(Interface element rows)
----------------------------------------

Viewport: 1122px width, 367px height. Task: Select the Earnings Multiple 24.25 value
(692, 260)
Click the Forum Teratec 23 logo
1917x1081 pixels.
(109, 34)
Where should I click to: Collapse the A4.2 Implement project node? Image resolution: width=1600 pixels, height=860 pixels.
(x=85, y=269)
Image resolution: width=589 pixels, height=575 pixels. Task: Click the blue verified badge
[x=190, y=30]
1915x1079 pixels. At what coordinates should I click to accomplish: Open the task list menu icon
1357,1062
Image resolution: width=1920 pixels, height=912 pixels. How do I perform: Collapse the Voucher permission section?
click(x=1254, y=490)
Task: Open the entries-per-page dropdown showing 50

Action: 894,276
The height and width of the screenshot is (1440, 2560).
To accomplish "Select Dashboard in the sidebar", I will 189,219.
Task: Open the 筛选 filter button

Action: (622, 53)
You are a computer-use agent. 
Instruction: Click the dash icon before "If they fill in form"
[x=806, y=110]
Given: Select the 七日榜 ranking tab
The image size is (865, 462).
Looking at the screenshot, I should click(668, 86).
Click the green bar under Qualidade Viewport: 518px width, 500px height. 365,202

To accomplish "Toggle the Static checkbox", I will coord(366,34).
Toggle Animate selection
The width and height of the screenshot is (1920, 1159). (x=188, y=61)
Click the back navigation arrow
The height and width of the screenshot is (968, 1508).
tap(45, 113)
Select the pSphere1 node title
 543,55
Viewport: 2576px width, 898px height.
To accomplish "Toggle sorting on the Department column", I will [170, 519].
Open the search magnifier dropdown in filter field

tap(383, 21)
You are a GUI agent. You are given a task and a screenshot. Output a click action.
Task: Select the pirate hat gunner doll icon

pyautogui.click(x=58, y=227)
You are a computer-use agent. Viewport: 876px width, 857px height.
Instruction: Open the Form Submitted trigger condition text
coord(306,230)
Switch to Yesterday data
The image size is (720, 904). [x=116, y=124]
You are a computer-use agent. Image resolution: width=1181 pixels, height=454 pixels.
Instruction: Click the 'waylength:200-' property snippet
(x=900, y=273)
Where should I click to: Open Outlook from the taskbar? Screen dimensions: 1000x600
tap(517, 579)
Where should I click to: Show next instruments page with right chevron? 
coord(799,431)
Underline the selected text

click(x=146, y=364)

----------------------------------------

» What the task asks
Could you copy all of the rows above verbatim, line for line?

» Task solution
Viewport: 1122px width, 367px height. Task: Select the Earnings Multiple 24.25 value
(692, 260)
Click the Forum Teratec 23 logo
1917x1081 pixels.
(109, 34)
Where should I click to: Collapse the A4.2 Implement project node? Image resolution: width=1600 pixels, height=860 pixels.
(x=85, y=269)
Image resolution: width=589 pixels, height=575 pixels. Task: Click the blue verified badge
[x=190, y=30]
1915x1079 pixels. At what coordinates should I click to accomplish: Open the task list menu icon
1357,1062
Image resolution: width=1920 pixels, height=912 pixels. How do I perform: Collapse the Voucher permission section?
click(x=1254, y=490)
Task: Open the entries-per-page dropdown showing 50

Action: 894,276
The height and width of the screenshot is (1440, 2560).
To accomplish "Select Dashboard in the sidebar", I will 189,219.
Task: Open the 筛选 filter button

Action: (622, 53)
You are a computer-use agent. 
Instruction: Click the dash icon before "If they fill in form"
[x=806, y=110]
Given: Select the 七日榜 ranking tab
The image size is (865, 462).
Looking at the screenshot, I should click(668, 86).
Click the green bar under Qualidade Viewport: 518px width, 500px height. 365,202

To accomplish "Toggle the Static checkbox", I will coord(366,34).
Toggle Animate selection
The width and height of the screenshot is (1920, 1159). (x=188, y=61)
Click the back navigation arrow
The height and width of the screenshot is (968, 1508).
tap(45, 113)
Select the pSphere1 node title
 543,55
Viewport: 2576px width, 898px height.
To accomplish "Toggle sorting on the Department column", I will [170, 519].
Open the search magnifier dropdown in filter field

tap(383, 21)
You are a GUI agent. You are given a task and a screenshot. Output a click action.
Task: Select the pirate hat gunner doll icon

pyautogui.click(x=58, y=227)
You are a computer-use agent. Viewport: 876px width, 857px height.
Instruction: Open the Form Submitted trigger condition text
coord(306,230)
Switch to Yesterday data
The image size is (720, 904). [x=116, y=124]
You are a computer-use agent. Image resolution: width=1181 pixels, height=454 pixels.
Instruction: Click the 'waylength:200-' property snippet
(x=900, y=273)
Where should I click to: Open Outlook from the taskbar? Screen dimensions: 1000x600
tap(517, 579)
Where should I click to: Show next instruments page with right chevron? 
coord(799,431)
Underline the selected text

click(x=146, y=364)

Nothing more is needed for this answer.